A well -circumscribed extensively necrotic tan lobulated mass is seen measuring 20cm, arising in the thigh. A rim of normal skeletal muscle is seen around the neoplasm.
A cellular area shows cells with eosinophilic cytoplasm growing in a solid sheet. This pattern represents the 'cellular' variant of this entity. Note that these regions bear a strong resemblance to other small blue round cell tumors such as Ewing's sarcoma/primitive neuroectodermal tumors (ES/PNET). More typical areas were also present in this tumor, as shown next.
Malignant cells arranged in loosely anastamosing cords embedded within a myxoid matrix is the characteristic pattern for this tumor.
This image demonstrates both the cellular pattern and the 'classic' pattern. Medium sized blunt polygonal cells with dark nuclei separated by a blue myxoid stroma (on left) with more cellular areas intervening (right). Note that on low power (not demonstrated here), the tumor has a multinodular, lobulated appearance, with the periphery of the lobules more cellular compared to the center.
Extraskeletal myxoid chondrosarcoma (also known as chordoid sarcoma) may have a new name in the future. The current name simply reflects its histology, as extraskeletal mxyoid chondrosarcomas (EMCs) feature chondroblast-like cells set in a myxoid background. However, it is not clear that this soft tissue tumor has true cartilagenous differentiation. Thus, it is listed under a group of tumors with uncertain differentiation in the current WHO classification.
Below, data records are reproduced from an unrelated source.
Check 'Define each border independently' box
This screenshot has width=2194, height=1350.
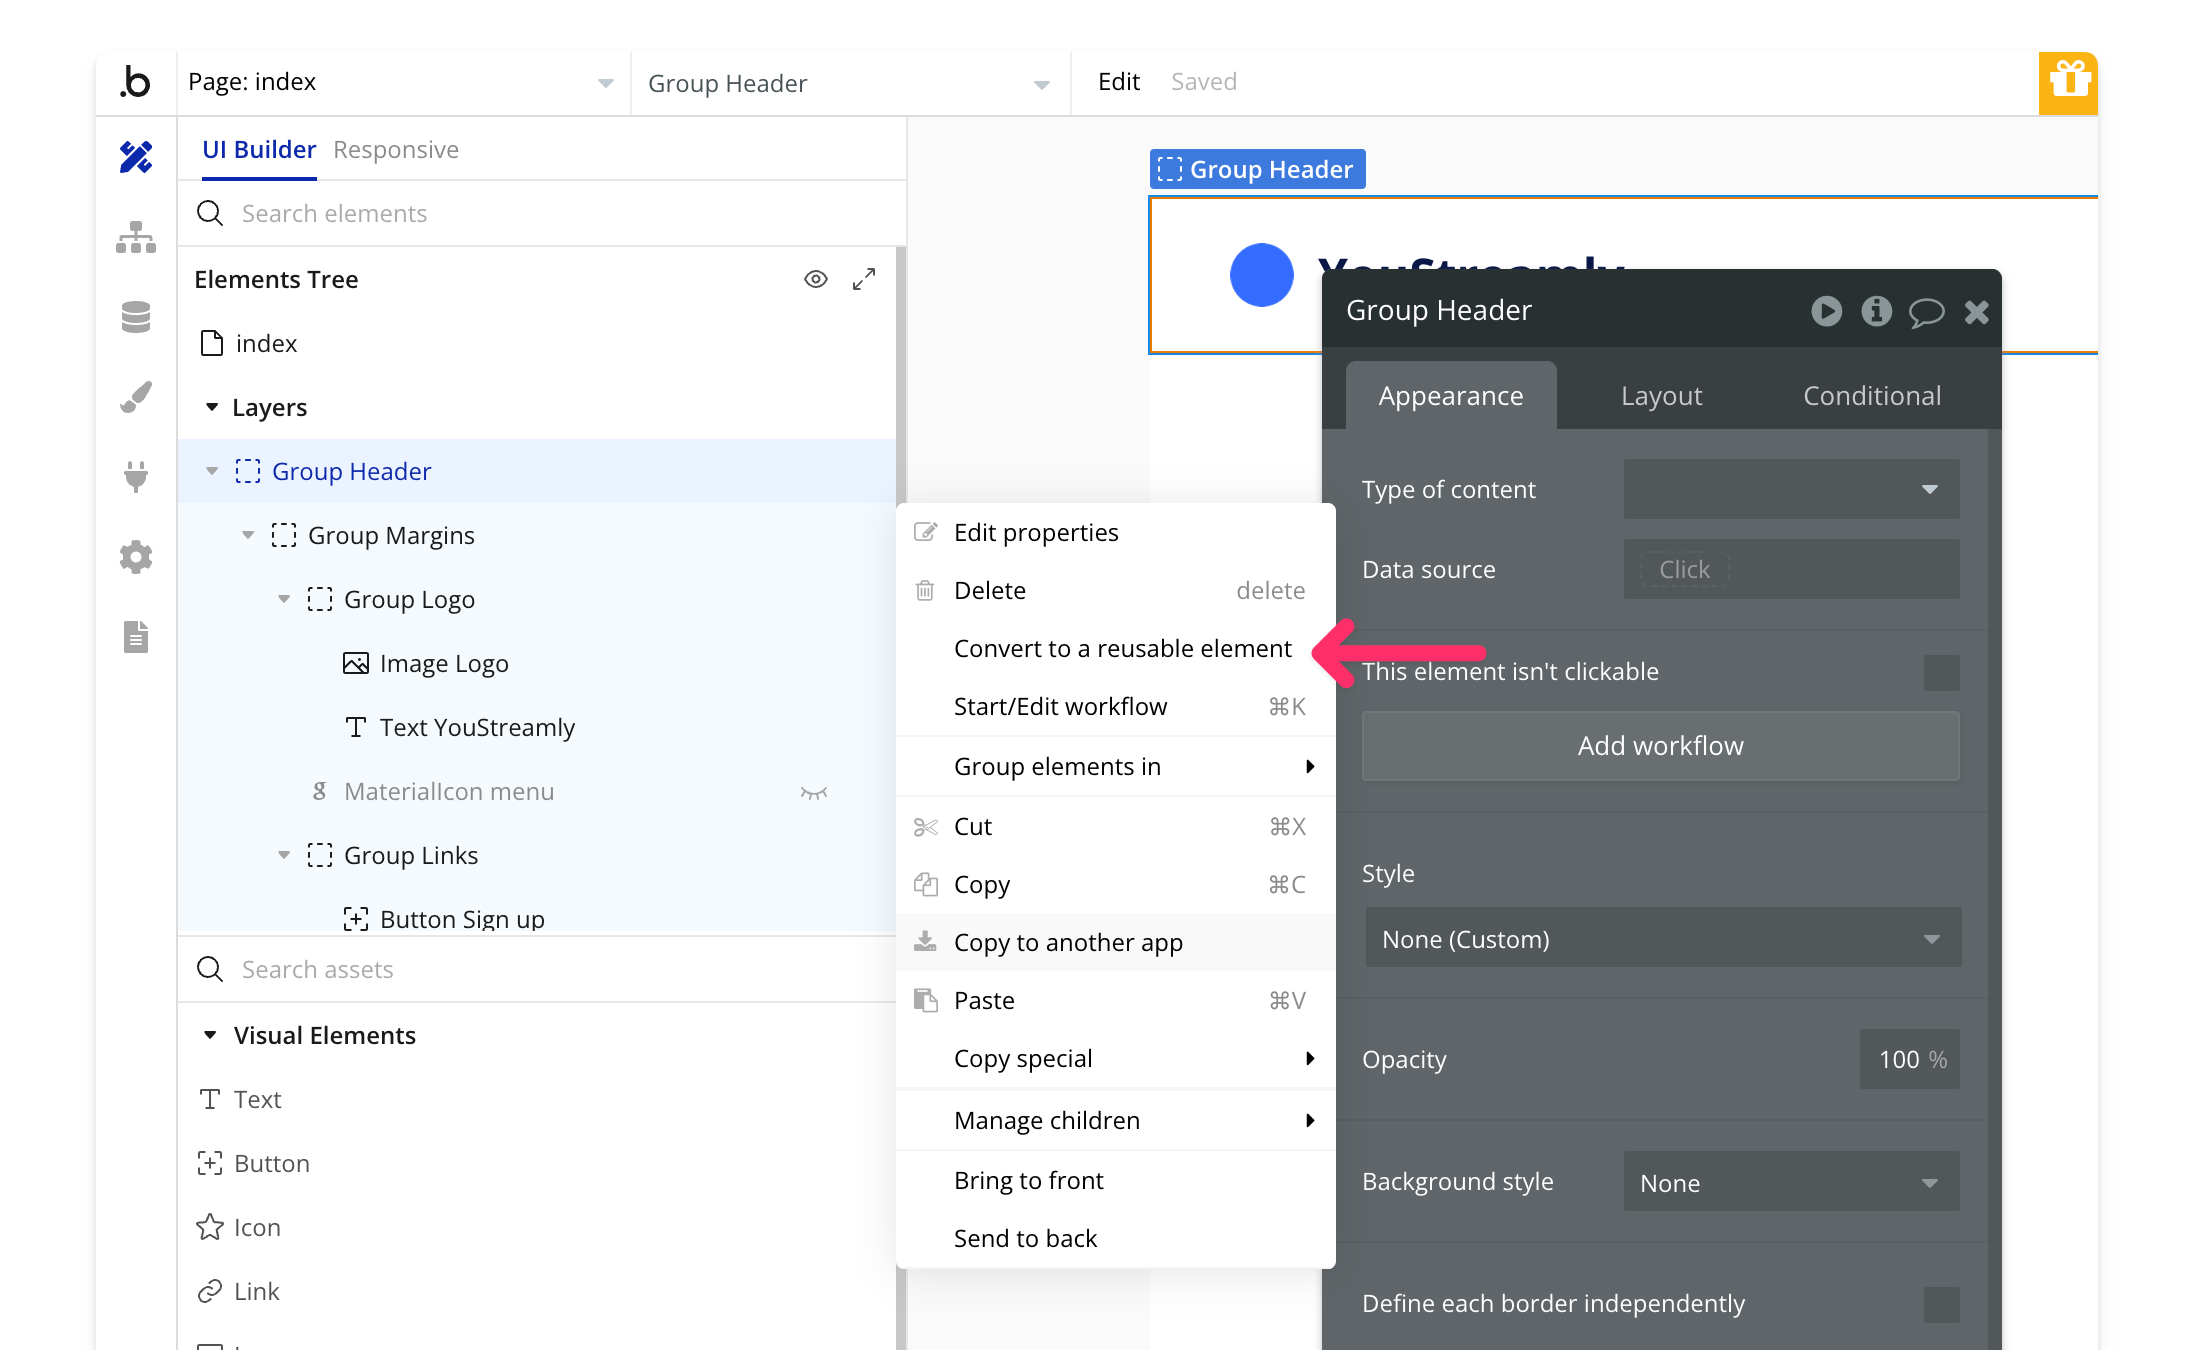click(x=1941, y=1304)
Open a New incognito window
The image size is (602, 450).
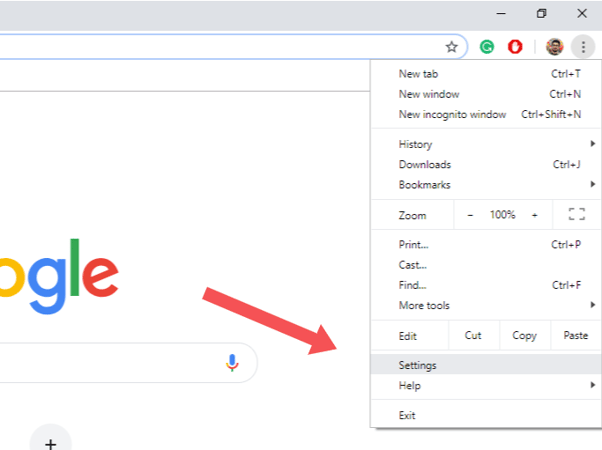click(452, 114)
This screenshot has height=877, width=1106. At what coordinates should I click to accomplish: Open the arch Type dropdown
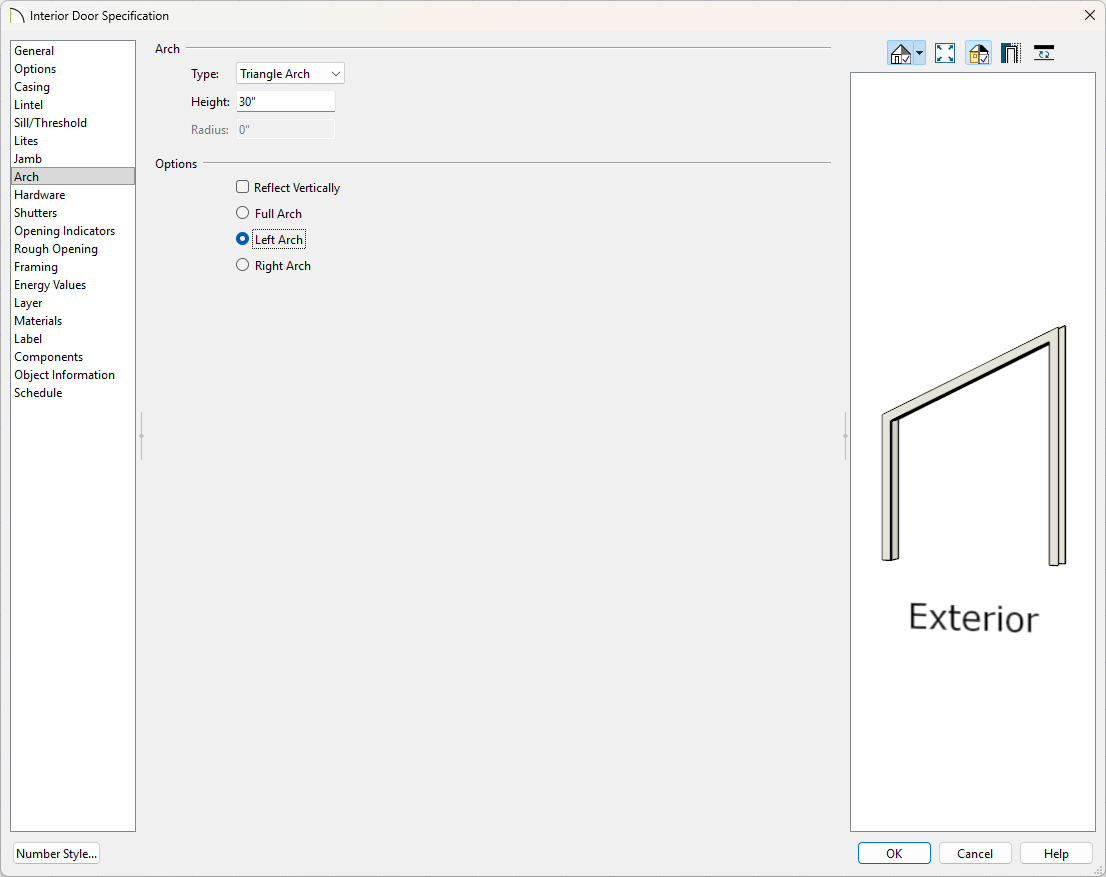[290, 74]
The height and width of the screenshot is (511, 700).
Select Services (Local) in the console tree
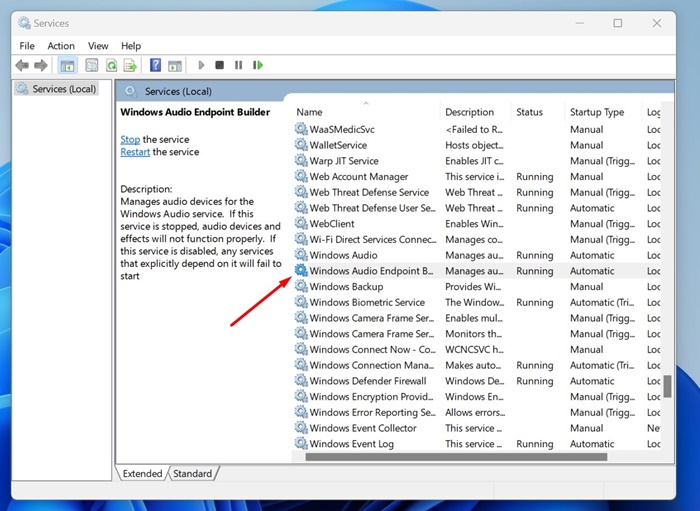click(64, 89)
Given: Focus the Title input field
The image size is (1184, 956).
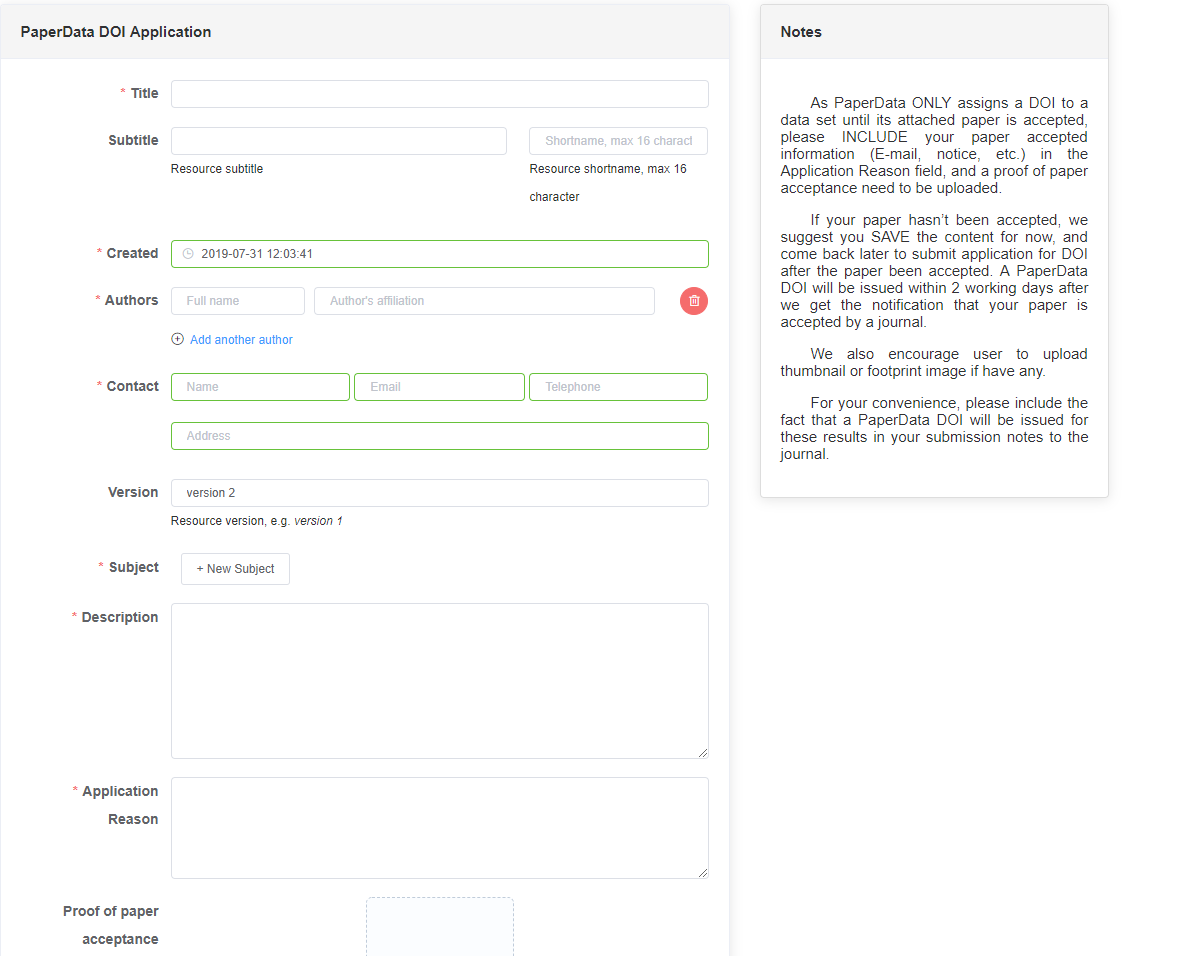Looking at the screenshot, I should 439,94.
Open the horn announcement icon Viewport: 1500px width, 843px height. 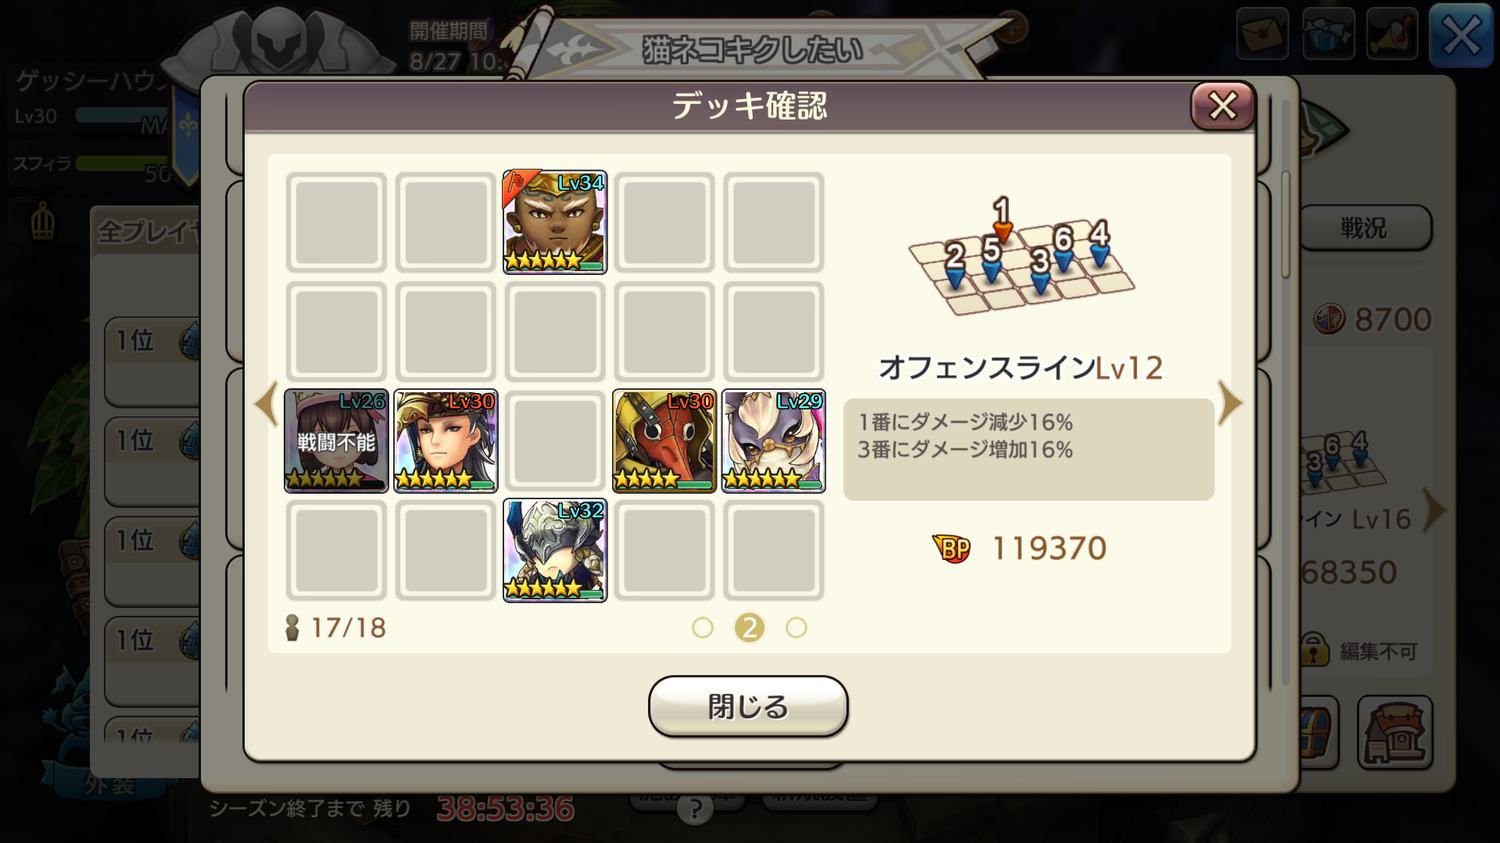click(x=1393, y=34)
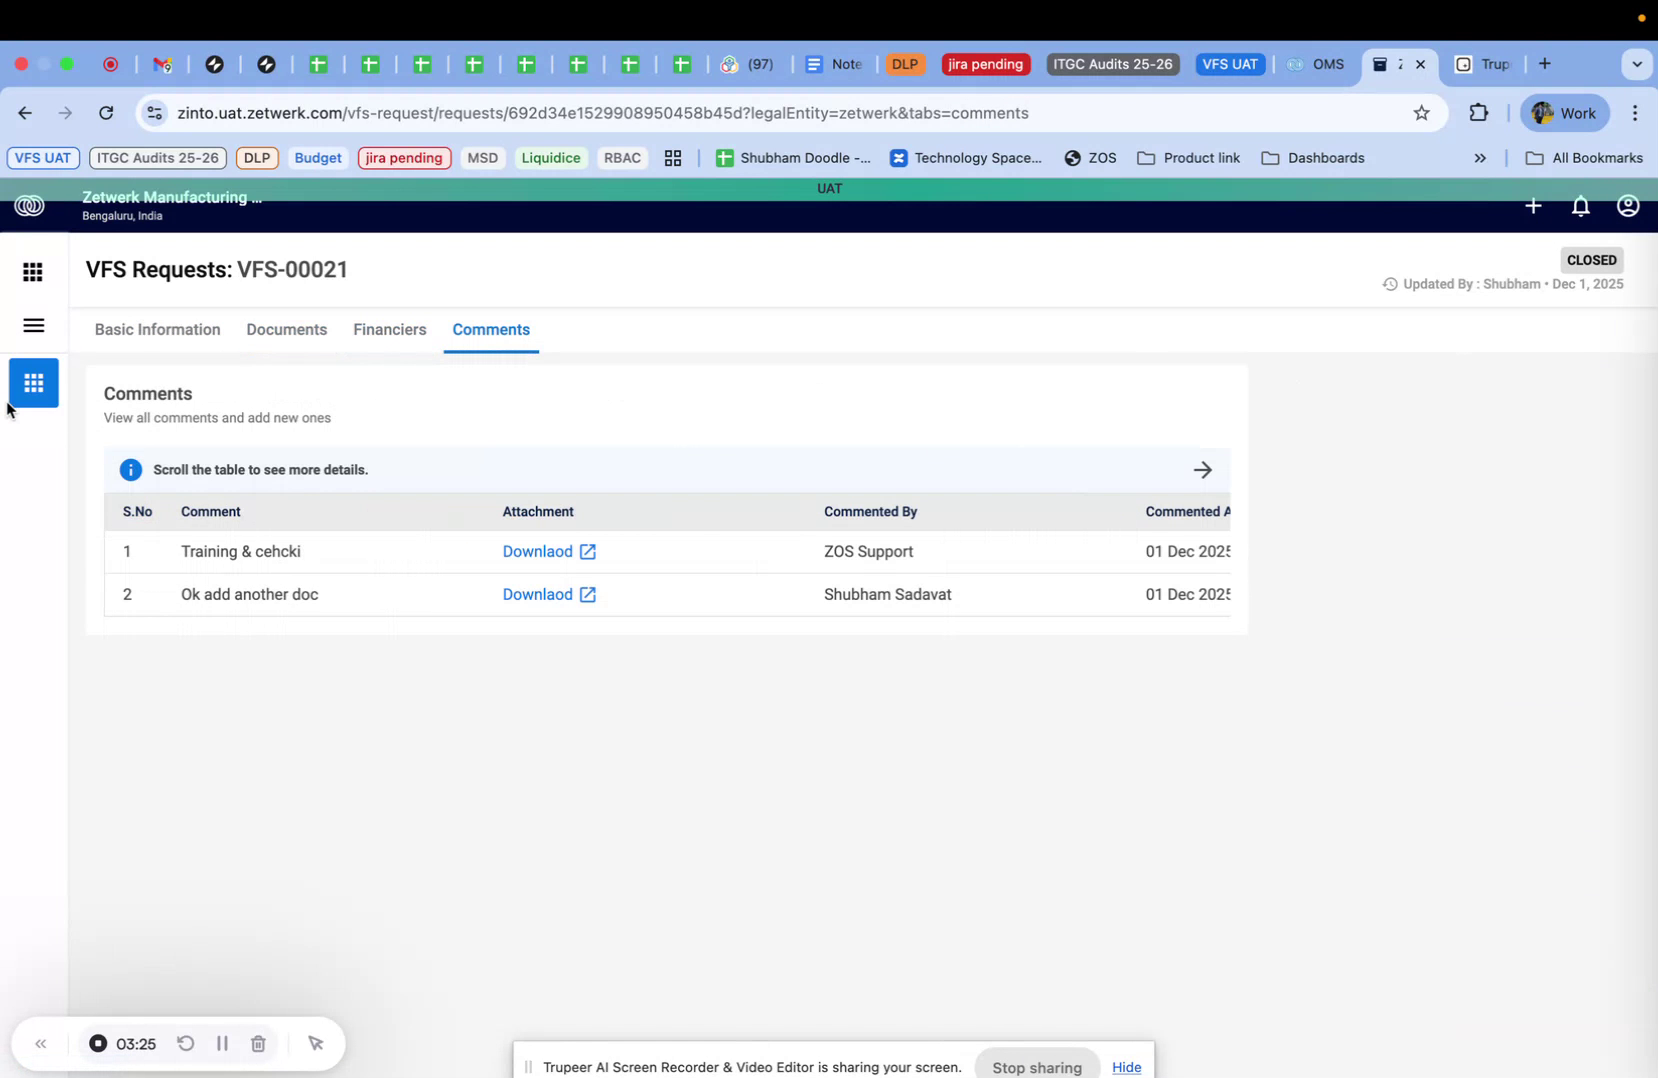Screen dimensions: 1658x1078
Task: Pause the screen recording
Action: [222, 1043]
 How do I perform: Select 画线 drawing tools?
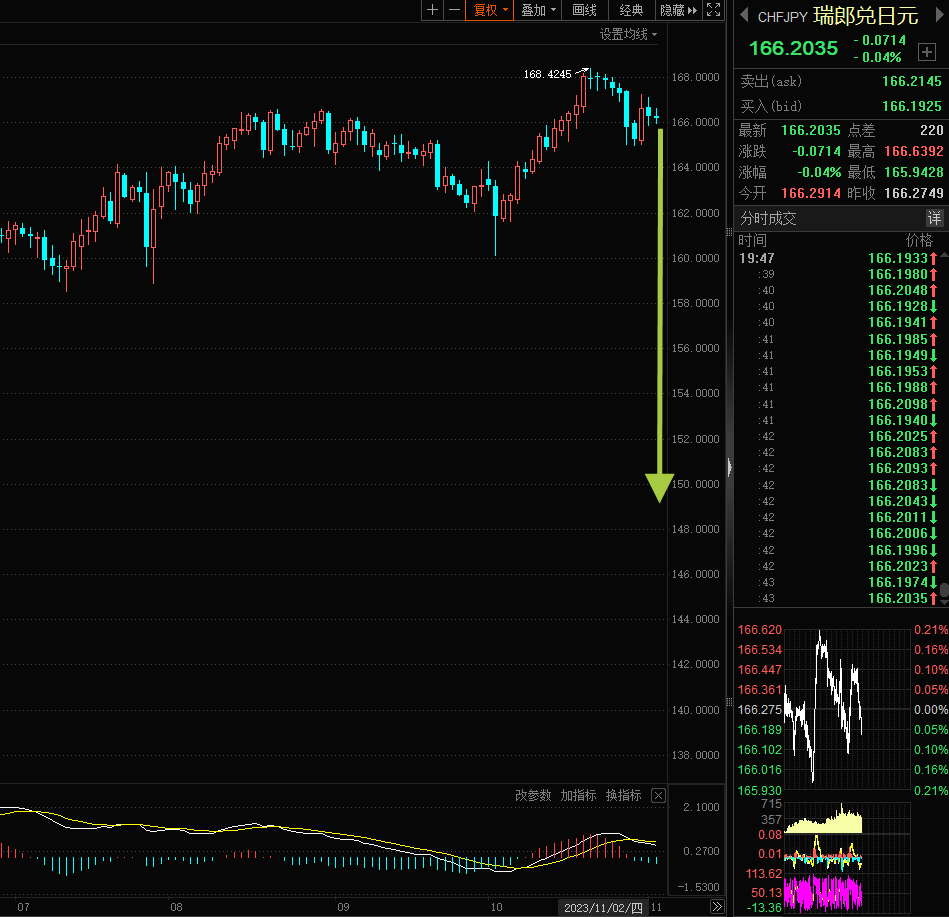585,10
Recent molecular studies have identified a unique balanced translocation t(9;22)(q22:q12) for EMC. This fuses the EWS gene located on 22q12 with the CHN gene (aka NR4A3, NOR1) located on 9q22. The fusion gene product EWS-CHN is found in approximately 70% of EMC, thus though not invariably present in all EMCs, it is pathognomonic when found. Other less common translocation t(9;17)(q22;q11) joins the CHN to the TAF2n gene on 17q11 and is identified in a small percentage of EMCs. A 2001 study by Okamoto of 18 cases of EMC found that the two aforementioned translocations were present in 15 of the 18 cases.1
Immunohistochemical studies have also suggested that EMCs may have neural or neuroendocrine differentiation, as significant proportion of these tumor are positive for NSE (54%), synpatophysin (59%), and PGP9.5 (24%).2 The definition of EMCs will continue to evolve as molecular genetics and other ancillary studies provide increasing information regarding this tumor.
Note that EMCs can rarely occur within the bone, giving the confusing name of "extraskeletal myxoid chondrosarcoma of the bone" or occasionally called just "myxoid chondrosarcoma of the bone" or "mxyoid chondrosarcoma", which then must be differentiated from the conventional chondrosarcoma with myxoid features *sigh*.
Occurs primarily in the deep soft tissue of the proximal extremities and limb girdles, with the thigh being the most common location. It can occur in all ages, however, EMCs is mainly a tumor of adults (peak incidence between the 5th and 6th decades) with a M:F of almost 2:1.2 Presents with a palpable mass with variable pain and tenderness.
There is currently no standard therapeutic protocol. Surgery +/- adjuvant chemotherapy regimens have been employed with varying rates of success. It is hoped that new therapies can be developed to exploit the EWS-CHN gene fusion unique to this tumor.
The 10 year survival rate has been reported to be approximately 70-78%, with high rates of local recurrence after excision (48%) and a tendency to metastasis (46%).2
1 Okamato S et al. Extraskeletal Myxoid Chondrosarcoma: A Clinicaopathologic, Immuhistochemical, and Molecular Analysis of 18 cases. Human Pathology 2001; 32: 1116-1124.
2 Hisaoka M, Hashimoto H. Extraskeletal myxoid chondrosarcoma: Updated clinicopathological and molecular genetic characteristis. Patholgoy International 2005; 55: 453-463.
3 Weiss SW, Goldblum JR. Enzinger. Enzinger and Weiss' Soft Tissue Tumors. 5th Ed. Philadelphia, PA: Elsevier; 2008: 1023-1031.